Housing Remains Unaffordable in 18% of Markets: RealtyTrac

Housing markets were less affordable than their historic norms in 18% of counties across the country, according to the Home Affordability Index for the second quarter from RealtyTrac.

That figure is worse than in the first quarter, when only 5% of counties were less affordable than their historically normal levels, but better than a year ago when the figure stood at 20%.

To assess affordability, RealtyTrac analyzed median home prices and average wage data for 417 counties with a combined population of 210 million.

"Although nearly one in five U.S. housing markets was not affordable by historic standards in the second quarter, the good news is that affordability is improving compared to a year ago in the majority of markets thanks to a combination of slowing home price appreciation and accelerating wage growth, along with falling interest rates," said Daren Blomquist, senior vice president at RealtyTrac, in a news release Thursday.

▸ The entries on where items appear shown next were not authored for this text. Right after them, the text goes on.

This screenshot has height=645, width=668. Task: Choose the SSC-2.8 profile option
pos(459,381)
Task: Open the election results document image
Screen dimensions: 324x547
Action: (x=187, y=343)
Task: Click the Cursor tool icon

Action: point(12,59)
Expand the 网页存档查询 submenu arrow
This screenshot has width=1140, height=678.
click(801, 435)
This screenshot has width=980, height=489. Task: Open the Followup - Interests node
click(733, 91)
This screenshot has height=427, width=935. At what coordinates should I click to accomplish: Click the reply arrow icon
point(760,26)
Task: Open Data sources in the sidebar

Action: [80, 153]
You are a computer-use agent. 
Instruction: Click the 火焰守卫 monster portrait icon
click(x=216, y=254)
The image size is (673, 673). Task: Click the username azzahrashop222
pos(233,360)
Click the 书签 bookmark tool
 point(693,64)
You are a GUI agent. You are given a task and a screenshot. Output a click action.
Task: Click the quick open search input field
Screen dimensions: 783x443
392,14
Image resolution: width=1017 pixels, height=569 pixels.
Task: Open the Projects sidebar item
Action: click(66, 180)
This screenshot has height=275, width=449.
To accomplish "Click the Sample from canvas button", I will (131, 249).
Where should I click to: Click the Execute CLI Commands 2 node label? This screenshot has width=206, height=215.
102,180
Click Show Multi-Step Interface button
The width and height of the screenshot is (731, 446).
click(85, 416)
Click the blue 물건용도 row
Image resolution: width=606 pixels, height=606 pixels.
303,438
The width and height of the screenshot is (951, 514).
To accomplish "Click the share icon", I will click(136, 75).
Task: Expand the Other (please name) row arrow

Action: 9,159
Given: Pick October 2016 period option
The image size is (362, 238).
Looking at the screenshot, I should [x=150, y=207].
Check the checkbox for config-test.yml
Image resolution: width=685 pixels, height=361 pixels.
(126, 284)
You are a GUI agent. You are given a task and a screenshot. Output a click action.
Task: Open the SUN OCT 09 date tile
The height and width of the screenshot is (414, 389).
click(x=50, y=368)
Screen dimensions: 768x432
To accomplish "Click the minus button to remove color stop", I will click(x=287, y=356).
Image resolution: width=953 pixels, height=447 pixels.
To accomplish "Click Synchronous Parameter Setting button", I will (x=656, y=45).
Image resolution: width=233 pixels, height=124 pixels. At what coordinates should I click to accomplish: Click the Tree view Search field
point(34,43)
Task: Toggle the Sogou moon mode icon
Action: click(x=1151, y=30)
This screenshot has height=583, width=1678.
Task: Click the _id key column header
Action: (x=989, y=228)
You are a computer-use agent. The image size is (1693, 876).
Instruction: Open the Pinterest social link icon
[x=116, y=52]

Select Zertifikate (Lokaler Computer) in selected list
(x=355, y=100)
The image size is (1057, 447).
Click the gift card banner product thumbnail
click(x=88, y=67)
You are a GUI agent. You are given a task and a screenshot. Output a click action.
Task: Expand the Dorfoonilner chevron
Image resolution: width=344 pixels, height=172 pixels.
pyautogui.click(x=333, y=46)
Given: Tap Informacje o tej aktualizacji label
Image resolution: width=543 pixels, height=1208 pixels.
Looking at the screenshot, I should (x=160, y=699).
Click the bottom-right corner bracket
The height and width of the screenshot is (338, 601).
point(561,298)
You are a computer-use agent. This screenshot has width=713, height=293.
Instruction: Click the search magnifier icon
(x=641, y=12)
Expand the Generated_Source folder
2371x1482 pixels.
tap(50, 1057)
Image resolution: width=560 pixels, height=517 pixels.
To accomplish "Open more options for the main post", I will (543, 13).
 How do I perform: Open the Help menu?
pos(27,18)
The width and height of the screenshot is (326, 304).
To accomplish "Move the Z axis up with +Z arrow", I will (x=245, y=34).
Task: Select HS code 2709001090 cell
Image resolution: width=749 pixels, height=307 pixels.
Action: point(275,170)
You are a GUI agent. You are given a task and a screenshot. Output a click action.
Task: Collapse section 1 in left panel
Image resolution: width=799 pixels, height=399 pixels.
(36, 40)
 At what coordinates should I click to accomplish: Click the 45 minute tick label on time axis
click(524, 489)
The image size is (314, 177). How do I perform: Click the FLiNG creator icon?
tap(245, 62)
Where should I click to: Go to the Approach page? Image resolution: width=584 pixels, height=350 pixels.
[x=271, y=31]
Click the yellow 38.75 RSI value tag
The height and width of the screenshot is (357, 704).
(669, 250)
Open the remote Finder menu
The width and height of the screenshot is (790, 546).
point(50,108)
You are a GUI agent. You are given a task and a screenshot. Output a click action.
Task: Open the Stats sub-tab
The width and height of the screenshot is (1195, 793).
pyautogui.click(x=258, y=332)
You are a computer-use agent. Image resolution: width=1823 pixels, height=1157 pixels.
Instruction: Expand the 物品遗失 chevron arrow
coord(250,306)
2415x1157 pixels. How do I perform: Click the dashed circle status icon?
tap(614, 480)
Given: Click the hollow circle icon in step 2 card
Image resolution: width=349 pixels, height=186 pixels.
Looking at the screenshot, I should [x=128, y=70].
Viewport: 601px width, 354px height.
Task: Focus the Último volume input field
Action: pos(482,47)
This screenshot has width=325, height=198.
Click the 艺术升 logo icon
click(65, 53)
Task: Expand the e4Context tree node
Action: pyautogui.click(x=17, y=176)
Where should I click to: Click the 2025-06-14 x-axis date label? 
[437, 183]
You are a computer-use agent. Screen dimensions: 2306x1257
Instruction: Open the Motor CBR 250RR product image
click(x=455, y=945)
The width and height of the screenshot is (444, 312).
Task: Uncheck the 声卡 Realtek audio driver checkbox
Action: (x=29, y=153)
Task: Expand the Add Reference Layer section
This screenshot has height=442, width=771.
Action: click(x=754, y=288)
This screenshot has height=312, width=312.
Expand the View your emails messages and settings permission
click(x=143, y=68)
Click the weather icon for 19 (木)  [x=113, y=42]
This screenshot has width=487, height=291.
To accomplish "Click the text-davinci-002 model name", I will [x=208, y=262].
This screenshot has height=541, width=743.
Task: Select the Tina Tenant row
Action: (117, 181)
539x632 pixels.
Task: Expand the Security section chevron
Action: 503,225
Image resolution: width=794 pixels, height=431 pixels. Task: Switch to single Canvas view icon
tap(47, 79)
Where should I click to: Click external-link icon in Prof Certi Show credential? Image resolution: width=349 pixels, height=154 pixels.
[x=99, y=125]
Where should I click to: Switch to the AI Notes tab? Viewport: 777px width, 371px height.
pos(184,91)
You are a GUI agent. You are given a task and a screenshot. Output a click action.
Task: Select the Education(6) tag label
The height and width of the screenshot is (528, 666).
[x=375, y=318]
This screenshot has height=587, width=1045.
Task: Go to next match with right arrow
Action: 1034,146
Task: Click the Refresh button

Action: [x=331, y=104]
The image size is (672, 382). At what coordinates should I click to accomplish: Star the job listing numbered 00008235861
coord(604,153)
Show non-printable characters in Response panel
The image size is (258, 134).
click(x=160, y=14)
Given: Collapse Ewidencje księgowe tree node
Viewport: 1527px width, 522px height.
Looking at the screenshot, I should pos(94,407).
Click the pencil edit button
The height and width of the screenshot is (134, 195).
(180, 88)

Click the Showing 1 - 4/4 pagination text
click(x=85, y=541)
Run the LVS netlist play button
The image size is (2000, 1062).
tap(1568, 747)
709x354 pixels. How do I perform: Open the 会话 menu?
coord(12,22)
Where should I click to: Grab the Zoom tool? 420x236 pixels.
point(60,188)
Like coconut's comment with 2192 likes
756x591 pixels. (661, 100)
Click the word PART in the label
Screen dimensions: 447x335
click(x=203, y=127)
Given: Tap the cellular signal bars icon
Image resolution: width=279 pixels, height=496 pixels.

Wage growth outpaced home price growth in 55% of the counties studied, including Miami-Dade County, Fla., and Kings County, N.Y., which comprises Brooklyn. Counties where home prices rose faster than wages include Los Angeles County, Cook County, Ill., in the Chicago metro area, Harris County, Texas, in the Houston metro area and Maricopa County, Ariz., in the Phoenix metro area.

Before the second quarter, home prices had grown faster than wages in more than half of the counties studied for 16 consecutive quarters.